La trama è semplice: in una serata estiva di inizio novecento nella casa di vacanza dei signori Ramsay si organizza una gita al faro che il maltempo impedirà. Dieci anni dopo la stessa gita si farà ma a prendervi parte sarà solo il Signor Ramsay con i due minori dei suoi otto figli. Nel frattempo la moglie e i suoi due figli maggiori sono morti.
Mi si dice che la trama nei romanzi di Virginia Woolf e` ininfluente. Ma a parte questo, io ho davvero fatto fatica a leggere questo romanzo, e a non abbandonarlo. In tutta la mia vita, sono davvero pochissimi i romanzi che non sono riuscita a finire, e Gita al Faro ha rischiato di essere uno di questi.

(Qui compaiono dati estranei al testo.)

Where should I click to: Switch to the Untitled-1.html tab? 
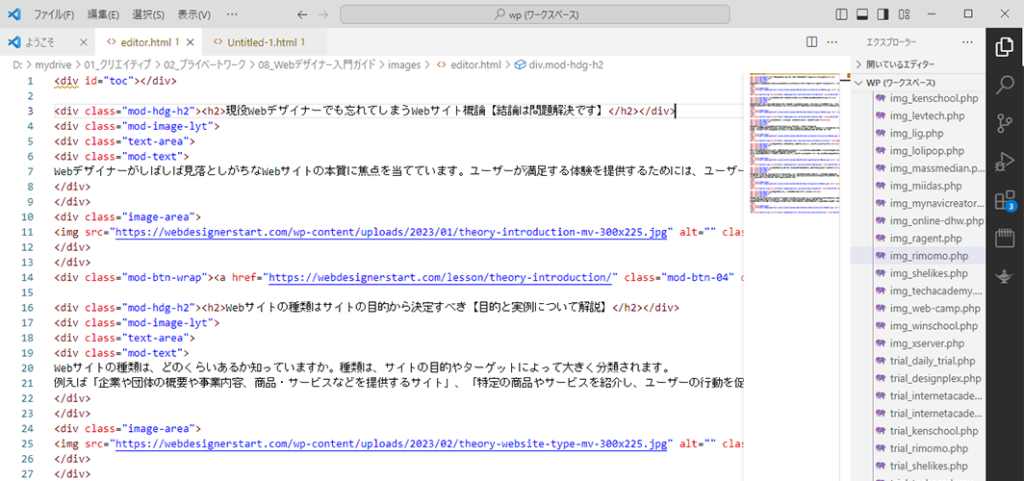pos(261,42)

Indubbiamente ci sono spunti interessanti: la dualita` uomo-donna nel diverso comportamento dei coniugi Ramsay con i figli. Il rapporto figlia-madre (si dice che nella pittrice Lily la Woolf abbia voluto identificare se stessa, e nella signora Ramsay la sua stessa madre, prematuramente scomparsa). Mi e` piaciuta la parte centrale, in cui lo scorrere del tempo viene accelerato e rappresentato nella decadenza della casa abbandonata per anni. Per qualche motivo anzi ho trovato questa parte molto “cinematografica”: non potevo fare a meno di “vedere” la decadenza accelerata della casa.
Concordo con chi ha scritto che il romanzo della Woolf e` figlio del suo tempo, e risente delle influenze della neonata psicoanalisi. Una volta riconosciute le capacita` dell’autrice, devo pero` ammettere che a me questo libro non e` piaciuto e non me la sentirei di consigliarne la lettura.
Aggiungerei al decalogo di Pennac: il diritto del lettore a non amare un libro.